*** Supplied material Section Begins ***

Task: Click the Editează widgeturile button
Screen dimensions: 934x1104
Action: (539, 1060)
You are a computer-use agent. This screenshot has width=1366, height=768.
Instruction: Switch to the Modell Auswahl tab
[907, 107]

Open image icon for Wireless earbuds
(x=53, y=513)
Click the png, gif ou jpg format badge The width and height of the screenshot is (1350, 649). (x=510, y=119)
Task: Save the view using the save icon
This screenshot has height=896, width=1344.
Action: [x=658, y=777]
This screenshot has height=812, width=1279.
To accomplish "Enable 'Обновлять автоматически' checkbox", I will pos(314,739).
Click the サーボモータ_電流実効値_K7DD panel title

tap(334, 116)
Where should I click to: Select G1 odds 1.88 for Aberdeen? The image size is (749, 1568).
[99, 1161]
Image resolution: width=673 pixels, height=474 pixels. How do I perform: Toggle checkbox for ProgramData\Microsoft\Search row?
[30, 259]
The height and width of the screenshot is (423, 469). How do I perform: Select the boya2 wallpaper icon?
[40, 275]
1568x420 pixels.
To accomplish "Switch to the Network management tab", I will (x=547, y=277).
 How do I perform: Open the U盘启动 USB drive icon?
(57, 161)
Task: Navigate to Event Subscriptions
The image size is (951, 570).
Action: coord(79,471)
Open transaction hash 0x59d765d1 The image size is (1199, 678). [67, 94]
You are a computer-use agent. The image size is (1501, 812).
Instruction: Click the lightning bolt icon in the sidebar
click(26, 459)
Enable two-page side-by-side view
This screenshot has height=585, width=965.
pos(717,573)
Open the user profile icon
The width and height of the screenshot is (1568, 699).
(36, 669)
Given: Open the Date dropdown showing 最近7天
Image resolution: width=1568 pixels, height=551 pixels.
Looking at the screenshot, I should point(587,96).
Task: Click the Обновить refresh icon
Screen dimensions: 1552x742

*** Supplied material Section Ends ***

Exercise prompt: For each line in the material above that contains the string "will", make a copy.

Result for this task:
To accomplish "Enable 'Обновлять автоматически' checkbox", I will pos(314,739).
To accomplish "Switch to the Network management tab", I will (x=547, y=277).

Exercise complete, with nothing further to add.